The challenge can be found here or there.
In case the challenge server is brought down, some pseudo python code of the challenge server can be found below.

Intro

Rolling out custom crypto is usually a bad idea, yada yada. Not so much if you take fun into account.
Here we have a rather complicated cipher:

  • several rounds
  • non linearities
  • a huge keyspace of 385 bits
  • an elegant solution

The goal is to recover a given plaintext having access to an oracle returning the result of the encryption of the plaintext with keys of our own choosing. If that entices you, I encourage to try it.

I will not give a detailed presentation of the encryption function; familiarity assumed (key is i in python, plaintext is key).

Meat

The input being split independently per round allows us to change only the parameter cnt for the last round, leaving all the previous rounds identical one run to the next.
Below the commented code for the last round and the final key whitening.

# The non linear layer. Dunno if it's reversible or not. Don't care.
state = s_layer(state, n)

cnt += i % factorial(n)
i = i / factorial(n)
# Here every bit is unknown but can be chosen to stay
# the same for whichever value of **cnt** in the final round.

# Full control of **cnt** gives us access to every permutation of "matrix".
lin_layer = permutate_matrix(matrix, get_permutation(cnt, n), n)
# No need to look for a backdoor in the fixed matrix.
# Correctly chosing the column permutations allow us to
# break the key in very few trials.
state = matrix_mul(state, lin_layer, n)

# Whitening of the state. Completely useless if we use
# xor differences between output.
# Plus, we figure out the state before whitening, we got the key!
state = add_state(state, key, n)

Here is the idea that makes the problem solvable: In the matrix multiplication, swapping two columns in the matrix has the same effect as swapping the corresponding two elements in the vector. If the swapped bits are the same, result is the same. If not, the result is totally different (assuming random matrix). This potential difference then propagates to the output, unhindered by the whitening.

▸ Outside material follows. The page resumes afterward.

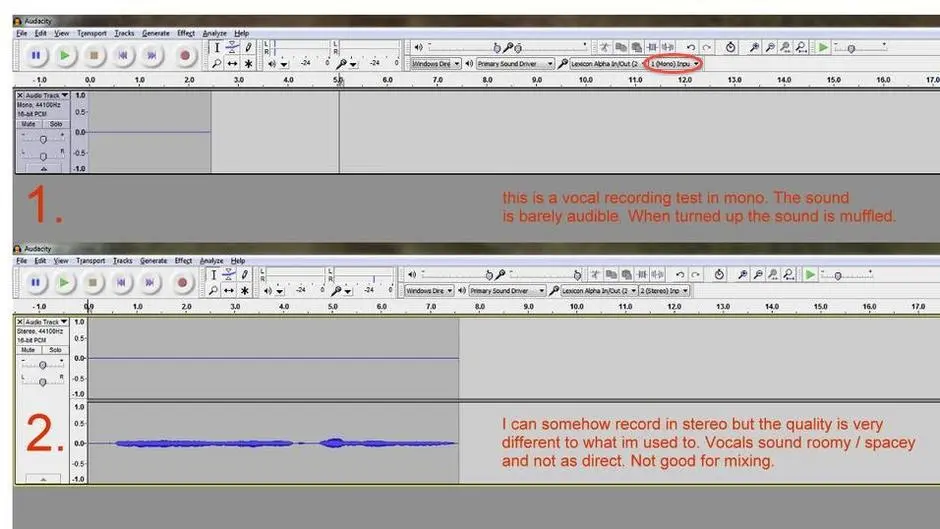Click the gain slider on the top mono track
Image resolution: width=940 pixels, height=529 pixels.
coord(42,139)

This gives us a mean to test if two bits are equal in the state right before the final matrix multiplication. If we do this test smartly n-1=384 times, we are able to partition the bits in two sets, say A and B.
Then we have to bruteforce a grand total of 2 assignments. Yes, two! (A=0 and B=1, A=1 and B=0).

Finally, with the guessed state, we apply the matrix mul and xor with the ciphertext to retrieve the key and then the flag.

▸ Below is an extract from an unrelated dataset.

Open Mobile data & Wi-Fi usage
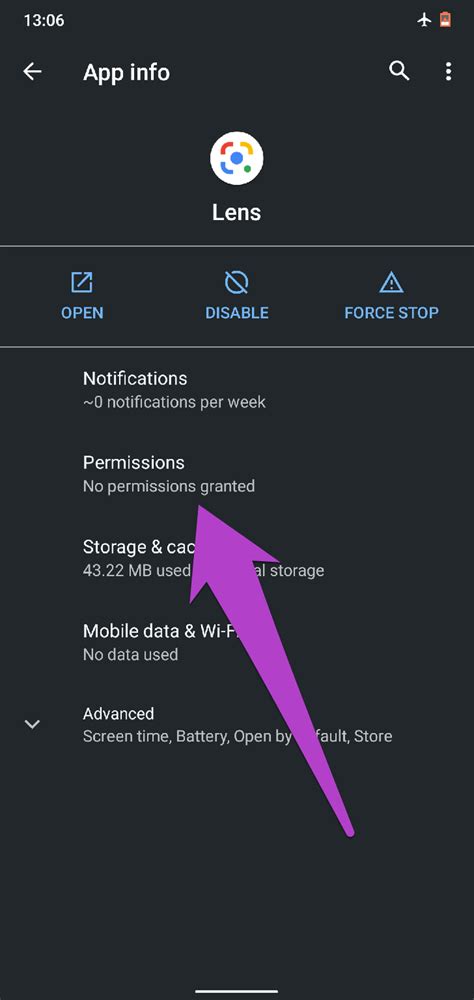The height and width of the screenshot is (1000, 474). click(237, 642)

flag{__xXx_Rasta_best_cipher_in_the_world_xXx__}

That’s it, the solution is really simple even though the algorithm might have looked frightening.
The combination full control over permutation + key whitening was all that was needed to bring down the cipher with 384 carefully chosen keys.

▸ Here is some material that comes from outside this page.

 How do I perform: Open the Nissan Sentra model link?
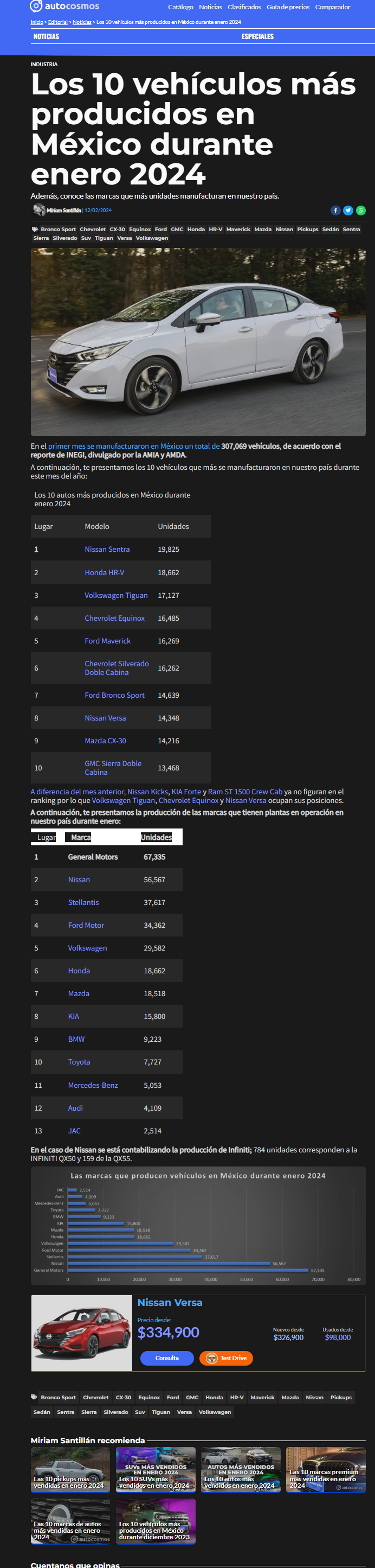click(x=107, y=549)
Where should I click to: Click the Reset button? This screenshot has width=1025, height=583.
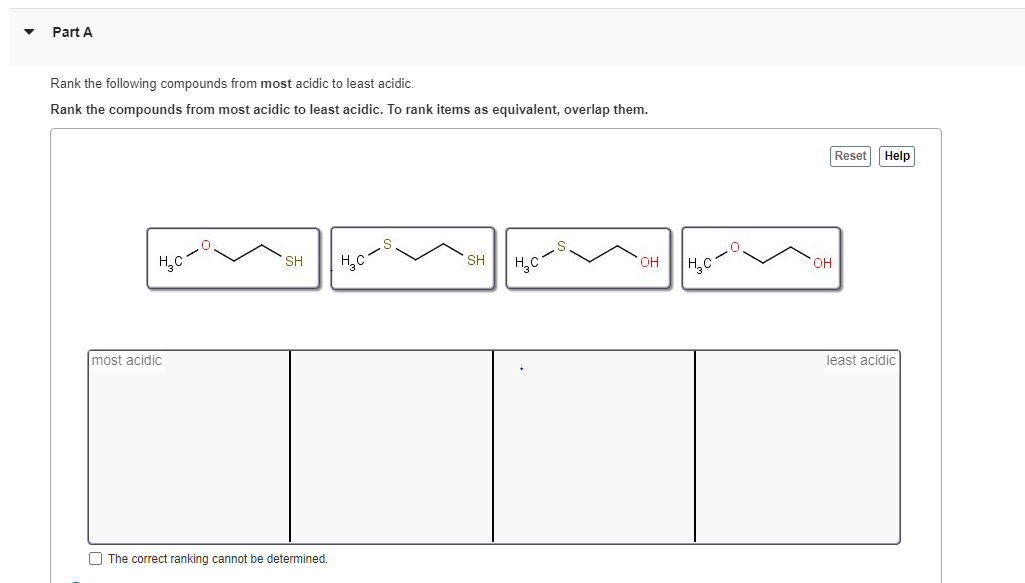[x=849, y=156]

Thank to problem setter ph1ll for a nice chall and the hacklu team for the ctf.

Resources

Pseudo code for the server:

# key is regenerated at each connection
send(generate_challenge())
while True:
  input = recv_input()
  send(generate_keystream_block(input))

For the missing details, like how to compute the input to obtain the desired permutation, there is a python code on github.
Warning though, it won’t run without setting up tons of dependencies :) (see other repos).